▶ TASK GOAL: Copy out the data lines from the one containing "The width and height of the screenshot is (2184, 1232)." through the one containing "table is located at coordinates (2378, 812).", inclusive, with "element" renamed to "item" and nothing else changed. Return only those lines.

▶ EXERCISE INPUT:
▬▬▬▬▬▬
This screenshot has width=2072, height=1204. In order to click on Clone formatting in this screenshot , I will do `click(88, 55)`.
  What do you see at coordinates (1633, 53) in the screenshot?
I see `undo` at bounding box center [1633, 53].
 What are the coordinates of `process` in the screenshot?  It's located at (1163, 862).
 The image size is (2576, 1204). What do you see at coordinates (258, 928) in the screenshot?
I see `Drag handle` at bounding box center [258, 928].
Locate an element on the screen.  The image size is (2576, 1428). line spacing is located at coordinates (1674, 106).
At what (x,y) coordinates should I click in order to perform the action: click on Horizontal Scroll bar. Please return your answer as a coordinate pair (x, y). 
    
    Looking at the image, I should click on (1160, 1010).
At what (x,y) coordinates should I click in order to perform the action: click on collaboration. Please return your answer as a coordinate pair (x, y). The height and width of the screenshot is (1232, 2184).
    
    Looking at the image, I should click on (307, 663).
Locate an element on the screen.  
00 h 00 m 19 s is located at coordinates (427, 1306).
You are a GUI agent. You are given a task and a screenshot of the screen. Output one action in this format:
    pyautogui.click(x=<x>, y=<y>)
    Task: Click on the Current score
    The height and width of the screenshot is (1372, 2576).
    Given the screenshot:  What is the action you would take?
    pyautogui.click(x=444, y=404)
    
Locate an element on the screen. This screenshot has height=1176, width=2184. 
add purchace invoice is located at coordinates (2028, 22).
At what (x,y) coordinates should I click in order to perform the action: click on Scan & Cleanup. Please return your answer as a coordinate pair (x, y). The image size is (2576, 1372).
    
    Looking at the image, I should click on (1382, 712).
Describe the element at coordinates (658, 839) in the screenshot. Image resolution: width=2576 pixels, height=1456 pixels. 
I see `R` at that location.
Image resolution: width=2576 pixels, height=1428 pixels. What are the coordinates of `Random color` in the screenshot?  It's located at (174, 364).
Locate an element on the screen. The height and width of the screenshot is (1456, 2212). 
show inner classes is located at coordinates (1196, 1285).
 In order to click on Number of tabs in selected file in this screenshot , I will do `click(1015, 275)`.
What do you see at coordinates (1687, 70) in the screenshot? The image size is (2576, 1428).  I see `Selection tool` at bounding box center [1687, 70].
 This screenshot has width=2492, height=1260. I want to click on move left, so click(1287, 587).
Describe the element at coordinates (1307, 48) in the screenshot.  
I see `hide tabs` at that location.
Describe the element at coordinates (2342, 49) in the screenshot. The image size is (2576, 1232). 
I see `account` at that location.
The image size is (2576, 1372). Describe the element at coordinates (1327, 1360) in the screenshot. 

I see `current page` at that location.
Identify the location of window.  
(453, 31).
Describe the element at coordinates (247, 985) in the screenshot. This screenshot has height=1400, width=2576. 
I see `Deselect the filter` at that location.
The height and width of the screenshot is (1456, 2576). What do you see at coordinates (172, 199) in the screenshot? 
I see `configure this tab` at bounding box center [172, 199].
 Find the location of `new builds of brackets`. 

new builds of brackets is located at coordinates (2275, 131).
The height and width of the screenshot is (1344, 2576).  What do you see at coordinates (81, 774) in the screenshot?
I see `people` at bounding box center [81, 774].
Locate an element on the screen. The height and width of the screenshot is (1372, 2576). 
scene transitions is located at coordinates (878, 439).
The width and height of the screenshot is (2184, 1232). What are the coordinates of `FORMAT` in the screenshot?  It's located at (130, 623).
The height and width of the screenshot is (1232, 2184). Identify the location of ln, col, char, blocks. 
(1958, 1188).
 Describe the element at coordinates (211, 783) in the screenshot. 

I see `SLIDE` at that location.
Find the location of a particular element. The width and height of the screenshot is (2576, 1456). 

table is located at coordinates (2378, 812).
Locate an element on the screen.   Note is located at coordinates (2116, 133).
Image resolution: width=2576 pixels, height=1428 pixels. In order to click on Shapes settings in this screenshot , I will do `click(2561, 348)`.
▬▬▬▬▬▬
▶ SOLVED EXERCISE:
The width and height of the screenshot is (2184, 1232). What are the coordinates of `FORMAT` in the screenshot?  It's located at (130, 623).
The height and width of the screenshot is (1232, 2184). Identify the location of ln, col, char, blocks. 
(1958, 1188).
 Describe the item at coordinates (211, 783) in the screenshot. 

I see `SLIDE` at that location.
Find the location of a particular item. The width and height of the screenshot is (2576, 1456). 

table is located at coordinates (2378, 812).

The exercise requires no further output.